A cette question, le villageois à la coupe parfaite et au visage étonnamment glabre pour le bouseux qu’il est censé être répond, avec assurance: «Qu’est-ce que vous lui voulez?» 
Quoi? Mais quelle effronterie! Quel manque de respect envers les autorités de l’église! Il va devoir payer pour cet affront, le mécréant!
- A genoux, bâtard! ordonne le chef des inquisiteurs. Il se tourne alors vers son confrère «Frappe-le fort! Je veux voir du sang!». Ah, chouette, la réalisation est pourrie mais, au moins, ça va saigner comme dans un splatter alllemand. 

Euh, pas de bol, du sang, il n’y en aura pas des masses. Le bourreau a beau user violemment de son instrument en flanelle, aucune trace de flagellation, et encore moins de sang, ne vient souiller le dos du paysan irrespectueux. Bon, cela ne l’empêche toutefois pas de gueuler comme si on l’écorchait vif, tout comme son pote, qui joue (très mal) le témoin horrifié. Puis, soudain, par la magie du faux raccord, des plaies apparaissent sur le dos de l’outrecuidant paysan, sans pour autant le faire plier. Las, le chef des templiers décide alors d’user de son épée pour lui couper une main en latex. Pourquoi une main? Aucune idée, mais dans tous les cas, la technique marche. Cédant à la douleur, le supplicié avoue. 
- Tout ce que je sais, c’est qu’elle était dans les champs, sanglote le macho manchot. On voit le sang gicler de son poignet mutilé. C’est rigolo. 

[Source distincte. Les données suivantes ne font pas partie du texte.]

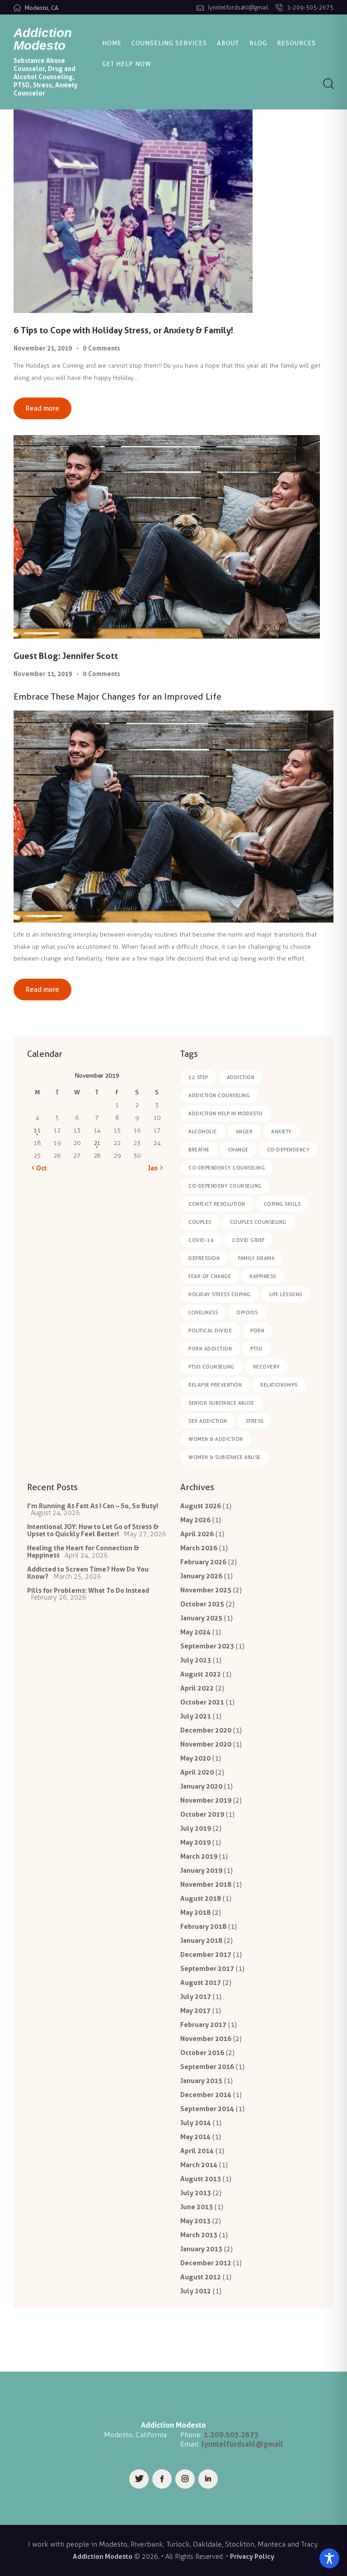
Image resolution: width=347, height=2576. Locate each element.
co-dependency (288, 1149)
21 (97, 1143)
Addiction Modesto (102, 2556)
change (238, 1149)
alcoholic (202, 1131)
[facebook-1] (162, 2479)
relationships (279, 1385)
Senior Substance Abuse (221, 1403)
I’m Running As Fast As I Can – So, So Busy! (92, 1505)
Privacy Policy (252, 2556)
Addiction (241, 1077)
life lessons (285, 1294)
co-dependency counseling (226, 1168)
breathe (199, 1149)
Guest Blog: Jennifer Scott (66, 655)
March (198, 1548)
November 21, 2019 (43, 348)
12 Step (198, 1077)
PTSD (256, 1348)
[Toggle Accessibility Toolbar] (329, 2558)
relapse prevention (215, 1385)
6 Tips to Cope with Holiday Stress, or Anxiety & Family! (123, 330)
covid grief (248, 1240)
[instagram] (185, 2479)
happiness (262, 1276)
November (205, 1590)
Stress (254, 1421)
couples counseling (258, 1222)
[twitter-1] (139, 2479)
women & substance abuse (224, 1457)
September (207, 1646)
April (197, 1534)
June (196, 2206)
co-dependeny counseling (225, 1186)
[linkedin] (208, 2479)
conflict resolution (216, 1204)
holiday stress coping (219, 1294)
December (205, 1730)
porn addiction (210, 1348)
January (201, 1576)
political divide (210, 1330)
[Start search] (328, 84)
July (195, 1660)
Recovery (266, 1367)
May (195, 1519)
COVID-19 (201, 1240)
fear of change (209, 1276)
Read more (42, 408)
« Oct (39, 1168)
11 (37, 1130)
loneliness (203, 1312)
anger (244, 1131)
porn (257, 1330)
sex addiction (207, 1421)
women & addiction (215, 1439)
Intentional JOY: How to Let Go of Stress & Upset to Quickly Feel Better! (93, 1530)
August (200, 1505)
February (203, 1562)
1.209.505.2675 (231, 2434)
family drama (256, 1258)
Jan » (155, 1168)
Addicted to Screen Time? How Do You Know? (88, 1573)
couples (199, 1222)
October (202, 1604)
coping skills (282, 1204)
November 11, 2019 (43, 673)
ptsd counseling (211, 1367)
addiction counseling (219, 1095)
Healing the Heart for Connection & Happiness (83, 1551)
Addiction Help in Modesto (225, 1113)
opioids (247, 1312)
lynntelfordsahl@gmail (242, 2443)
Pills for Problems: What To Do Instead (88, 1590)
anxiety (281, 1131)
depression (204, 1258)
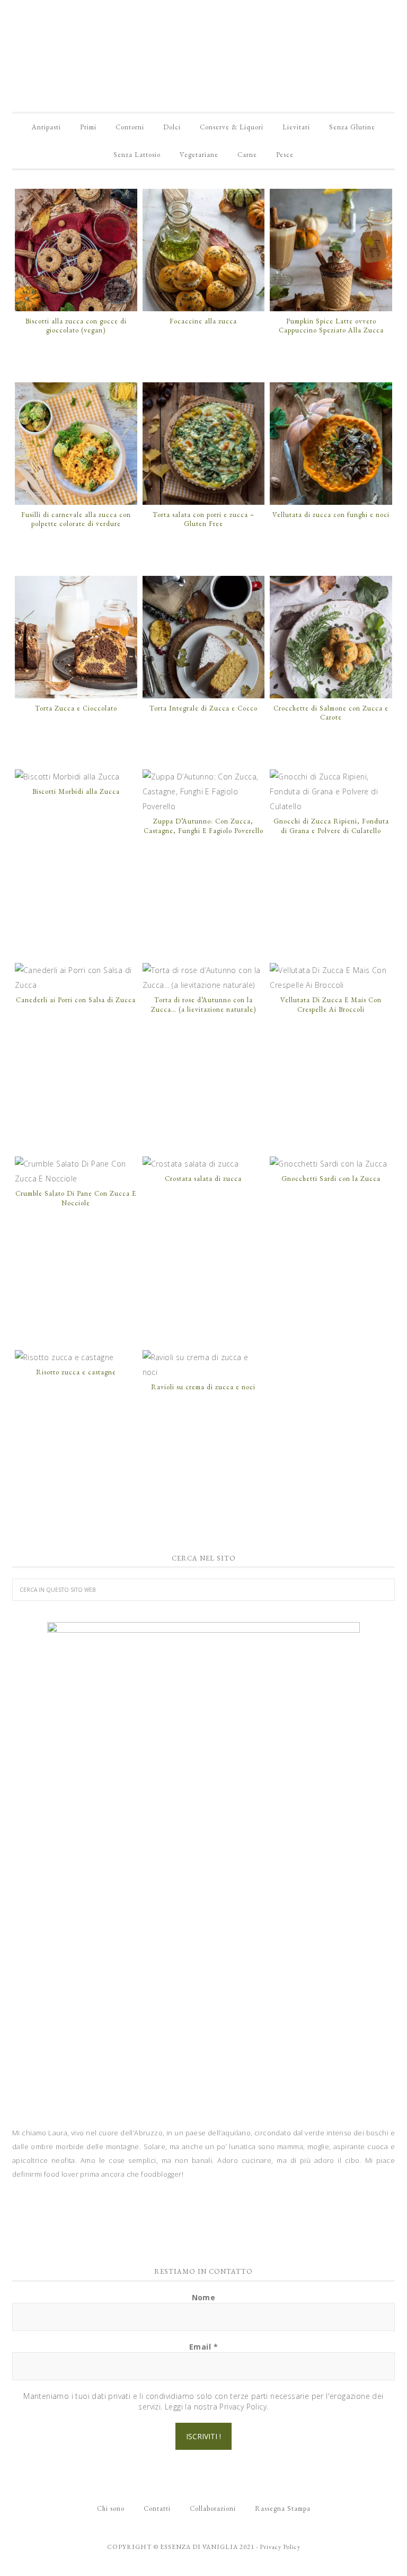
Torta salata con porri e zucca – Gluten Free (203, 519)
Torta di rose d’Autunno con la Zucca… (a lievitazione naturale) (203, 1004)
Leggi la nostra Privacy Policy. (216, 2407)
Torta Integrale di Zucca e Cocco (203, 708)
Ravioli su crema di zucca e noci (203, 1386)
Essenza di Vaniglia (203, 48)
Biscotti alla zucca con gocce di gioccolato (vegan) (76, 326)
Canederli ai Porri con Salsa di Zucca (76, 999)
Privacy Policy (280, 2547)
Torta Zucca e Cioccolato (76, 708)
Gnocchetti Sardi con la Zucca (331, 1178)
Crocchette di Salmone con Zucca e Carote (330, 713)
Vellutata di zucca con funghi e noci (331, 514)
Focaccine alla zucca (203, 321)
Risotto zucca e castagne (76, 1372)
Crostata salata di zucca (203, 1178)
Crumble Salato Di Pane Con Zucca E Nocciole (75, 1198)
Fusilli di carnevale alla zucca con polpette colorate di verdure (76, 519)
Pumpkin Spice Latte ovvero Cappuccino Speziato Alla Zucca (331, 326)
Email (203, 2347)
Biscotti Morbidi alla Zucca (76, 791)
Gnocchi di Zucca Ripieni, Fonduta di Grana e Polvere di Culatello (331, 826)
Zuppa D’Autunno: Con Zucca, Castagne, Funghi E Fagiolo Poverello (203, 826)
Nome (204, 2297)
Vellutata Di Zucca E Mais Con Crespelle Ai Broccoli (331, 1004)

Après avoir abrégé les souffrances du paysan et crever sa bedaine comme un s’il s’agissait d’un vulgaire coussin (en fait, il s’agit VRAIMENT d’un coussin!), les inquisiteurs se dirigent vers les champs (le réalisateur, gonflé, nous ressert le même plan de transition où l’on voit les moines marcher sur le sentier forestier). Le plan suivant, par un nouveau raccord moisi, nous les montre surgissant dans un pré où une mignonne coupe de l’herbe aves sa serpette. Le chef du groupe s'avance vers elle.
- Femme, tu es en état d’arrestation pour actes de sorcellerie! 
Sous une volée de malédictions et de molles protestations, les templiers trainent alors la jeune femme dans leur temple. En fait une vieille cave désaffectée, envahie de salpêtre (et maintenant également de sales prêtres). Ils l’accrochent au mur avec des ficelles magiques qui tiennent toutes seules. A ce moment, alors que le métrage s’aventure vers le torture porn et le WIP, on se prend à espérer un traitement un peu plus osé. On va vite déchanter. La femme meurt sous le fouet, en cinq minutes. Déçus, les templiers vont chercher une autre sorcière. Avec celle-ci, ils vont prendre leur temps. Leurs visages déformés par des grimaces sadiques, déchirent un bout de la robe de leur prisonnière, faisant apparaitre un sein, et commencent à la fouetter en champ contre champ. C’est aussi trash qu’un extrait des Ch’tis à Las Vegas. Rien à voir avec la jaquette du DVD, nettement plus aguicheuse. Le fouet, comme précédemment, ne laisse aucune trace sur le corps de la femme. Cela ne l’empêche pas se retrouver barbouillée de sang. Il y en a même sur les murs. Du sang, hein, pas des seins. Par contre, on peut noter que la fille n’a pas les aisselles épilées. On appréciera l’effort de Vick Campbell pour nous plonger dans une ambiance rustique.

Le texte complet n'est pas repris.